*REQUIREMENT*
A word-for-word copy is needed of the line containing "Task: Open D.D.あと払い口座登録 account registration" and every line after it through the end of the records below, leaving out all pictures.

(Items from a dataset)
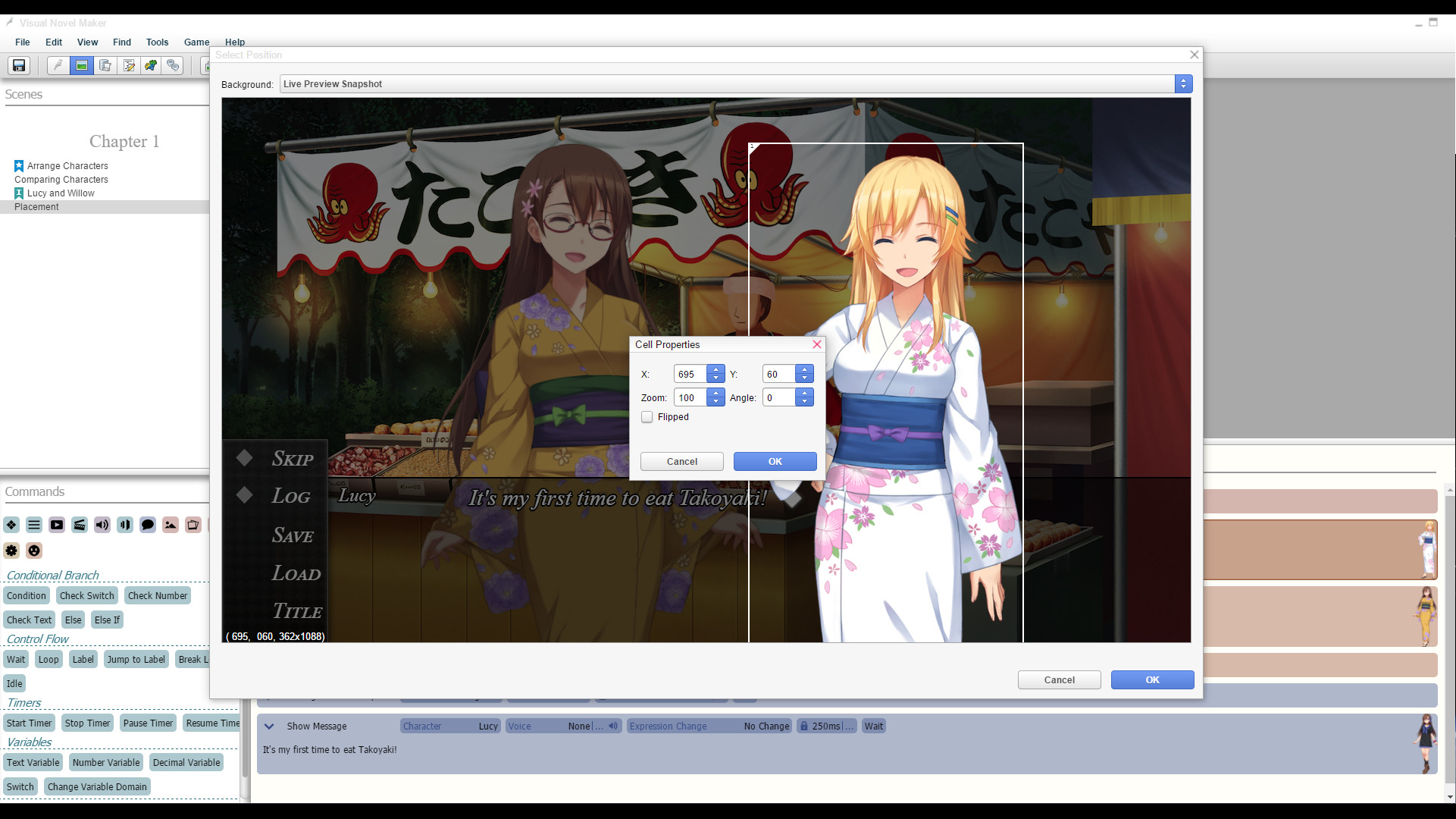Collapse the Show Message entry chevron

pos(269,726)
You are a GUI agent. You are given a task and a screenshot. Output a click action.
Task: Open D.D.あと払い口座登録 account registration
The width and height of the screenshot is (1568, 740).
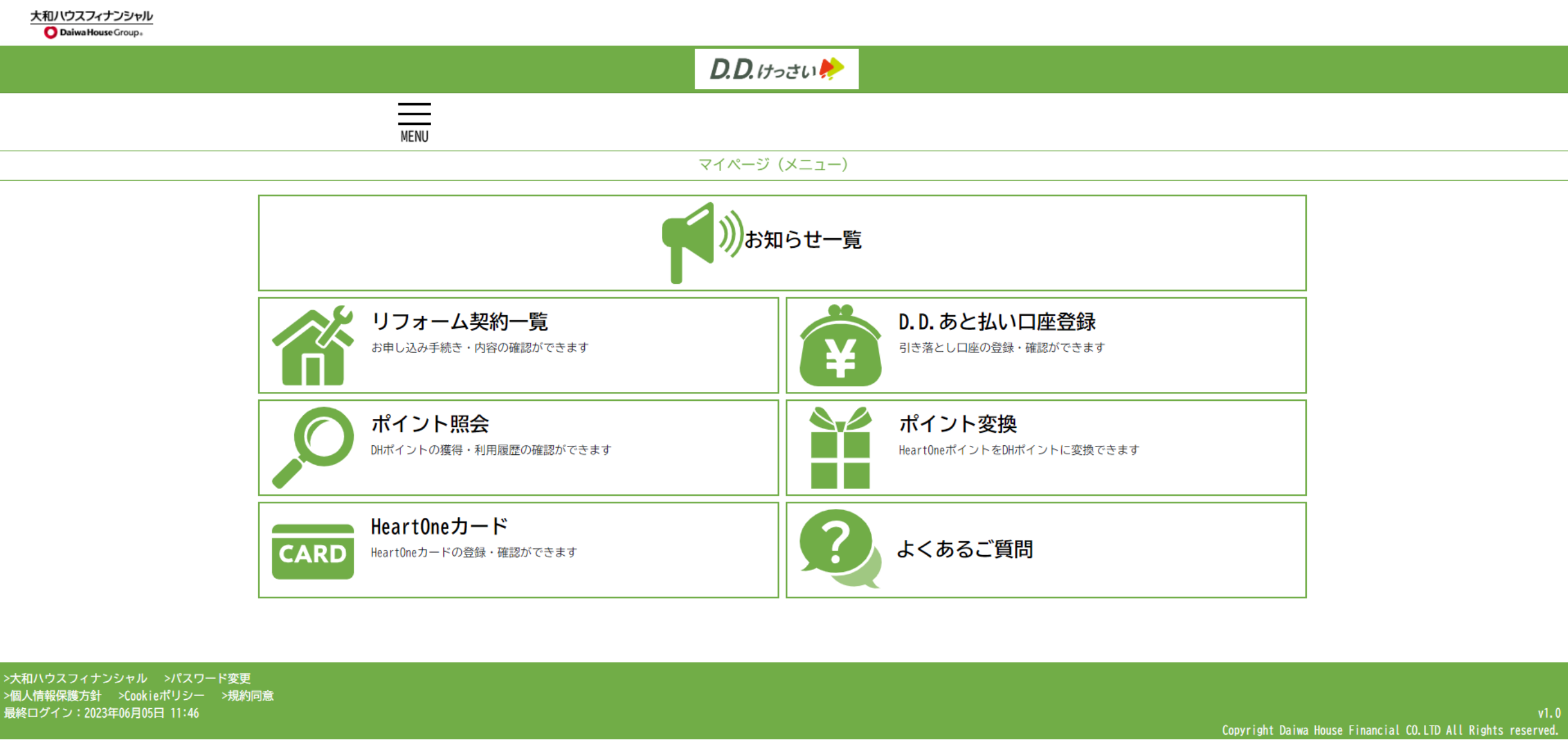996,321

*TASK RESULT*
Task: Open D.D.あと払い口座登録 account registration
The width and height of the screenshot is (1568, 740).
996,321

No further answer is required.